● **About this task**: The lines from the start of the data through the line containing "You are a computer-use agent. Viewport: 1024px" are to be reproduced exactly, both ends included.

● **Information**:

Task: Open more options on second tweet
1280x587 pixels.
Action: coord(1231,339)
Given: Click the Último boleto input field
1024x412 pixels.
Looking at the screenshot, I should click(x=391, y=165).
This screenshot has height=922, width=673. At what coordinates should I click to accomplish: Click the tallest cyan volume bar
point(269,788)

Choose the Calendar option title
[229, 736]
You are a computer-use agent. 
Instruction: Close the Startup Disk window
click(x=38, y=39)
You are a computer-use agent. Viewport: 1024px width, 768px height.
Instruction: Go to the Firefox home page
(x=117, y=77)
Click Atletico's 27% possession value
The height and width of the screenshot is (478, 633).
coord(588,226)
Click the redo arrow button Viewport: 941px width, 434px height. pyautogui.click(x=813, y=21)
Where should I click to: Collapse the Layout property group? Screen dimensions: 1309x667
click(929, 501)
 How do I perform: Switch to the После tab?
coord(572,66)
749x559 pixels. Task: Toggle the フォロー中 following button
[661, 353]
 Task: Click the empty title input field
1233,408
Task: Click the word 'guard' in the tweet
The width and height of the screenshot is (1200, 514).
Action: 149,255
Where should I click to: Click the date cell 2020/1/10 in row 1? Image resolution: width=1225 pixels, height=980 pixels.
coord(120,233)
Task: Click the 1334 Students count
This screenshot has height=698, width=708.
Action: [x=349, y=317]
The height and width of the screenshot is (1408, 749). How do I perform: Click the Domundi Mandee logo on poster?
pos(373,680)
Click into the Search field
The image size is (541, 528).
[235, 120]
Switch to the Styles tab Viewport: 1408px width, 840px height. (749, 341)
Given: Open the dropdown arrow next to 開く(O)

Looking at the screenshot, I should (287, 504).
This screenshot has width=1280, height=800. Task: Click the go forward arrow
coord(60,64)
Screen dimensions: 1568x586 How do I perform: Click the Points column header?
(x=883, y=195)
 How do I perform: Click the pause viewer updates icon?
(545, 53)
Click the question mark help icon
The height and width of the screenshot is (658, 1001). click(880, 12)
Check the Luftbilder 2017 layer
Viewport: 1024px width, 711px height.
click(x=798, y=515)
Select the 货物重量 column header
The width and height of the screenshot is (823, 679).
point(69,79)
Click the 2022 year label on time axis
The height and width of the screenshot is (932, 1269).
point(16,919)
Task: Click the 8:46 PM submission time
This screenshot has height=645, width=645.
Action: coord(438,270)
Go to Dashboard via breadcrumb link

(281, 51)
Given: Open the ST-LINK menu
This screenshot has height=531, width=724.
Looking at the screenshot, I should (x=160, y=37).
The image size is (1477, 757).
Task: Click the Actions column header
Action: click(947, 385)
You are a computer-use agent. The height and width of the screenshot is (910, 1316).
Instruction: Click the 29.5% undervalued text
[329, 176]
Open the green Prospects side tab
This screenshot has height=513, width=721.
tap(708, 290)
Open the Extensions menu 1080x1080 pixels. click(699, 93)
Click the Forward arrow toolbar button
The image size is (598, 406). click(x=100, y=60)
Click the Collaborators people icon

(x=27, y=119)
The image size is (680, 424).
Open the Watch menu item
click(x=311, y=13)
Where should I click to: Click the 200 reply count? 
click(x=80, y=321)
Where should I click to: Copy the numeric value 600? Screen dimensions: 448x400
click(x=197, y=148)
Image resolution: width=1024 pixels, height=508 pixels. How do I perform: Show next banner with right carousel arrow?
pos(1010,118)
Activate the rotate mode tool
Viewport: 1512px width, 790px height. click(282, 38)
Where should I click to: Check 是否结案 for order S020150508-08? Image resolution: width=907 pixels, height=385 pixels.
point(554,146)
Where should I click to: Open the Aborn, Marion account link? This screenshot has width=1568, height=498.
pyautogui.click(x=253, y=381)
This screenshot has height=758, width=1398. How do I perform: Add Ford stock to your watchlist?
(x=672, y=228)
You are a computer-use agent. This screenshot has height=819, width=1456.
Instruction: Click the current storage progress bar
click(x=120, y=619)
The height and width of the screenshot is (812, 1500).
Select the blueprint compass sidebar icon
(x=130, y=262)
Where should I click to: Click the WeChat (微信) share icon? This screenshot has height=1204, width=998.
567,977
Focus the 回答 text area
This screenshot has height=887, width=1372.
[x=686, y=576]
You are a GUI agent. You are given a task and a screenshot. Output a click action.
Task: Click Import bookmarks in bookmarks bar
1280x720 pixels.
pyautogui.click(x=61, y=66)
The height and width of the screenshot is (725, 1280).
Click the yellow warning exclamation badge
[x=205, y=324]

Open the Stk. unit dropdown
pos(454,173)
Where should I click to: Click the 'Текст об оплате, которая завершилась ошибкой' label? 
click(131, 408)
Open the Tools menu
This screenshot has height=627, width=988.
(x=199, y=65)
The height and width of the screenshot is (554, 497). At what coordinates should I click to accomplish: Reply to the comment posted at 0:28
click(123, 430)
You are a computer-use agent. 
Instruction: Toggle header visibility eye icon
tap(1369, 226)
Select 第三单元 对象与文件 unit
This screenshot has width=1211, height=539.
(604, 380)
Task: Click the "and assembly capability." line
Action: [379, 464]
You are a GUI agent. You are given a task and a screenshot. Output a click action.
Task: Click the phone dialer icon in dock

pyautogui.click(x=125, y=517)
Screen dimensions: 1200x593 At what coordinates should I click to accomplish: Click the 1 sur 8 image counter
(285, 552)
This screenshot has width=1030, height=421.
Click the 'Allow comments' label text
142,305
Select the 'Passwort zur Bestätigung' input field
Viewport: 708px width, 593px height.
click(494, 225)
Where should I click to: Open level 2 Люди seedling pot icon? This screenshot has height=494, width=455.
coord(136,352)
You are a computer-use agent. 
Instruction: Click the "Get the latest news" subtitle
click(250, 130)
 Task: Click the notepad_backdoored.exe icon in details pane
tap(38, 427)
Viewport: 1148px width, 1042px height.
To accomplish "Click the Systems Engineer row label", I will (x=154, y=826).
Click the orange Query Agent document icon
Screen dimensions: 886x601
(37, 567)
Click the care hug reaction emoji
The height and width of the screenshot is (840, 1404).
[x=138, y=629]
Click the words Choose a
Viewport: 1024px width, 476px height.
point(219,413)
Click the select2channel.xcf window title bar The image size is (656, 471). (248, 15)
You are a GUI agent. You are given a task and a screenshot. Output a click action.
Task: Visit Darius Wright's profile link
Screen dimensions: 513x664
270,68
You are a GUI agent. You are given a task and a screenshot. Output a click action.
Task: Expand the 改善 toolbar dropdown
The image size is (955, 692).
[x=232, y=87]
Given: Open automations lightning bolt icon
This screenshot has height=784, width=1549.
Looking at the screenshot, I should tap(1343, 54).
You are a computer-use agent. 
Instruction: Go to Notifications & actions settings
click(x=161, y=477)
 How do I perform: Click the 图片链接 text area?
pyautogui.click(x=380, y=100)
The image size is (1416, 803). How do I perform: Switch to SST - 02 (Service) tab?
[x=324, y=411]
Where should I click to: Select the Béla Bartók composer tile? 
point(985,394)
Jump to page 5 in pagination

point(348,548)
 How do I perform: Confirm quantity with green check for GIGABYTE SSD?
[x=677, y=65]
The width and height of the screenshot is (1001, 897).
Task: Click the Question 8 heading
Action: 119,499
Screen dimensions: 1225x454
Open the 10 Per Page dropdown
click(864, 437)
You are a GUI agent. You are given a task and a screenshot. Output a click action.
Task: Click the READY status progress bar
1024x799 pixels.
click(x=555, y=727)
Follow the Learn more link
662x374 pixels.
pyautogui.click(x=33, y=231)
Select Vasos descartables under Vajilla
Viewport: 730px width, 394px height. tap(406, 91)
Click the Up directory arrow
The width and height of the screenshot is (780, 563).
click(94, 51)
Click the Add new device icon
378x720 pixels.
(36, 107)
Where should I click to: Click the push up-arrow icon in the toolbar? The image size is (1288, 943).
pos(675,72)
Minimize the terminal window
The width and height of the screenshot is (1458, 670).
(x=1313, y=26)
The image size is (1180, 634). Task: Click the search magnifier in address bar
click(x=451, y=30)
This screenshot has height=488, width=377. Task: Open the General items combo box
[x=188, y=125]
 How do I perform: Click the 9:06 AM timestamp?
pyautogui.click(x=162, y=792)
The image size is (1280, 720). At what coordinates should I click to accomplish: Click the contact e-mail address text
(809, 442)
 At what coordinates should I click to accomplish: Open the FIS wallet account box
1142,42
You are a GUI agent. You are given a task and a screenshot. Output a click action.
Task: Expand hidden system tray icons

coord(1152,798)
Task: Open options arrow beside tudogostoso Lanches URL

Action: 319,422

● **Written response**:
Task: Open more options on second tweet
1280x587 pixels.
Action: coord(1231,339)
Given: Click the Último boleto input field
1024x412 pixels.
Looking at the screenshot, I should click(x=391, y=165).
This screenshot has height=922, width=673. At what coordinates should I click to accomplish: Click the tallest cyan volume bar
point(269,788)

Choose the Calendar option title
[229, 736]
You are a computer-use agent. 
Instruction: Close the Startup Disk window
click(x=38, y=39)
You are a computer-use agent. Viewport: 1024px width, 768px height.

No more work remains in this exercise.